The pandemic may have forever changed Air Astana’s business model, says Foster, noting that point-to-point flying is the way forward for the airline. In that vein, the group has inaugurated many new “lifestyle routes”: to the Maldives, Phuket, Sri Lanka, Egypt, Montenegro, Heraklion in Greece, in addition to existing ones to Antalya, Bodrum and Dubai.
“We call them ‘lifestyle routes’ because they are leisure destinations no longer restricted to holiday periods. We are finding that many people are keen to travel for extended periods to agreeable places and run their businesses and, in some cases, educate their children remotely from there,” explains Foster.

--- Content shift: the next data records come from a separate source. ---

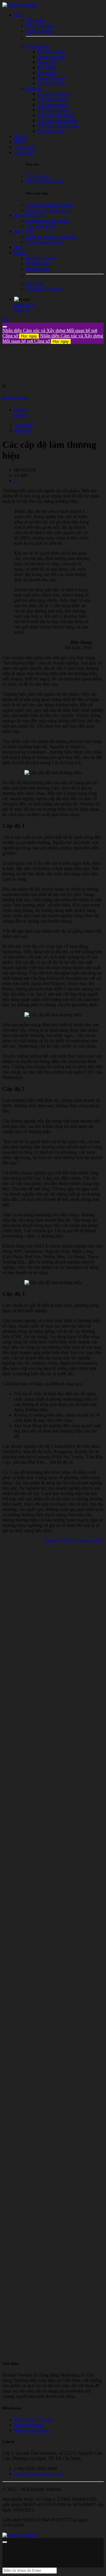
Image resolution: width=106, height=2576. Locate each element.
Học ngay (29, 336)
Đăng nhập (24, 304)
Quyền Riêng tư (29, 2424)
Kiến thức (23, 430)
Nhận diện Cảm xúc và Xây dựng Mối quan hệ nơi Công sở (52, 338)
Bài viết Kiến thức (15, 398)
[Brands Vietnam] (19, 4)
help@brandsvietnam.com (38, 2473)
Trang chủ (23, 424)
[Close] (4, 327)
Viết (6, 319)
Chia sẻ (21, 409)
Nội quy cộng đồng (32, 2430)
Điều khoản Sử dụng (33, 2419)
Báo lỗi (21, 414)
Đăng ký (22, 309)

“Regional routes and, of course, our low-cost Flyarystan network are performing extremely well, too. There is very high demand and therefore high load factors and yields,” he says.
Russia challenge
Living in proximity with Russia means Air Astana is heavily impacted by President Putin’s war against Ukraine.
“Aside from the horrendous human cost of the war, the invasion (which I witnessed first-hand in Kyiv) has caused us to lose all flights to Ukraine and Russia, the latter because of withdrawal of insurance cover,” resulting in an approximate loss of 12% of the group’s international route network, says Foster.
The Kazakh flag carrier, however, says it is bridging that lost capacity with extra flights and new services to South Korea, Germany, Turkey, Greece, Montenegro, Georgia and Uzbekistan. Naturally, most of these new flights are still impacted by the war, however.
“All flights to Europe avoid Russian airspace and follow the southern route through the Caucasus, south of the Black Sea coast, Turkey and north from there. Greece, Montenegro and Turkey are hardly affected; however, Frankfurt and Amsterdam have an extra 90 minutes flying and London has to make a fuel stop on the Caspian,” says Foster, noting that he will “try to make up some of the extra cost with fuel surcharges”.